Raiser, who is on a July 1-16 pastoral visit to the Greater Horn of Africa and Tanzania, expressed his concerns during a July 2 meeting with the Sudanese government minister of Guidance and Endowments, Dr. Issam El Bashir, in Khartoum.

Raiser described the 18-year religious conflict in Sudan as a deceptive facade used by Khartoum's government while actively engaged in exacerbating all kinds of inequalities. He also told the minister that unfair distribution of wealth was yet another factor which must be addressed.

Addressing an ecumenical gathering organized by the Sudanese Council of Churches (SCC), Raiser noted that Sudanese peace talks had become 'endless,' and stressed the WCC's commitment to conflict resolution and reconstruction of war-ravaged southern Sudan. The protracted conflict between the Arab Muslims in the north and mostly Christian population in the South has killed an estimated two million southerners and produced one of Africa's largest refugee population, estimated at over half a million.
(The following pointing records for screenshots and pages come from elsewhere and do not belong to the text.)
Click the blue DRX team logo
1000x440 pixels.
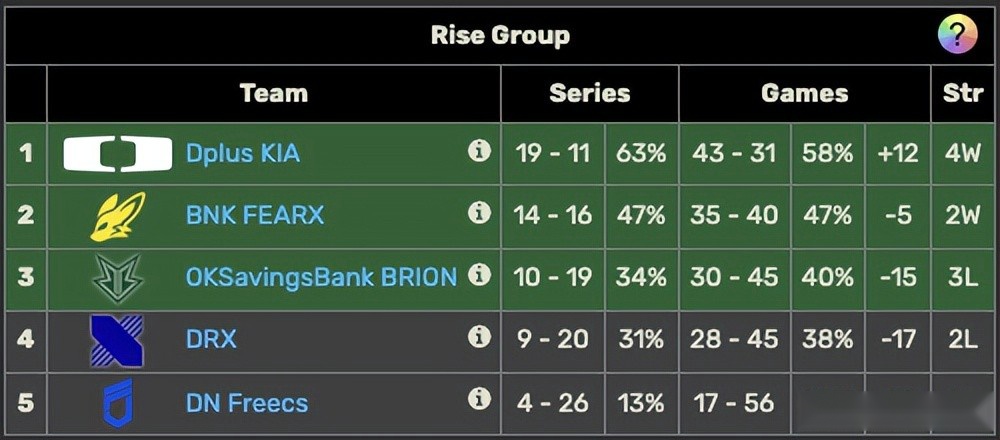117,341
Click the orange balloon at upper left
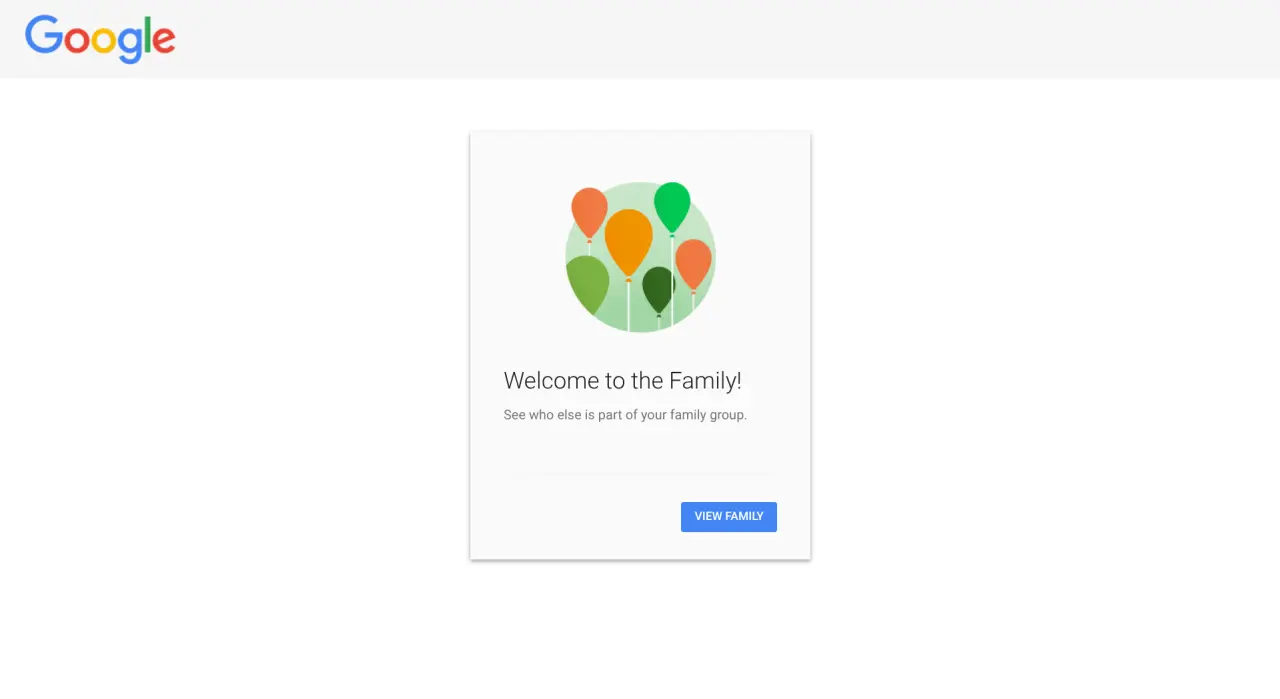The height and width of the screenshot is (699, 1280). pos(589,212)
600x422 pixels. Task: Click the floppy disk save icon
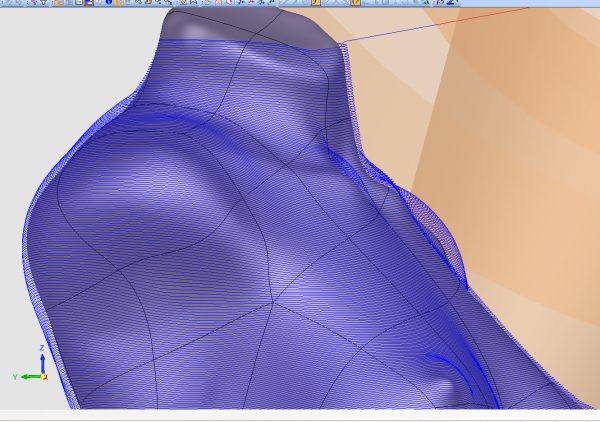[88, 2]

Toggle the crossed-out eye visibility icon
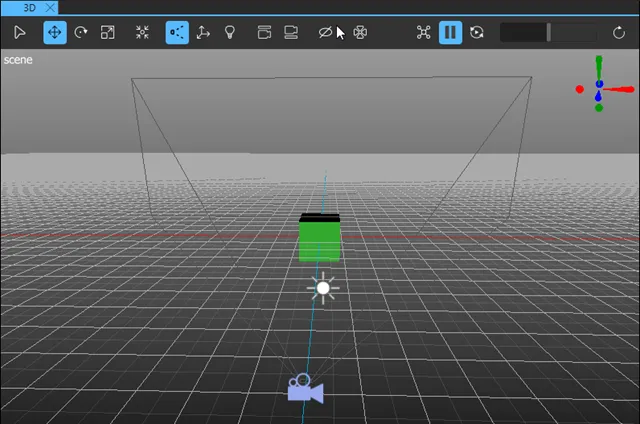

The WCC delegation also visited the Dar-es-Salaam camp for displaced people in Omdurman, Sudan province. It has a population of 250,000 people with a single clinic for tuberculosis cases. Describing the camp as a second hell, Raiser noted that the effects of two decades of war are pitifully evident on the faces of the children. For many of them, 'the breath of hope is decreasing day by day,' Raiser observed.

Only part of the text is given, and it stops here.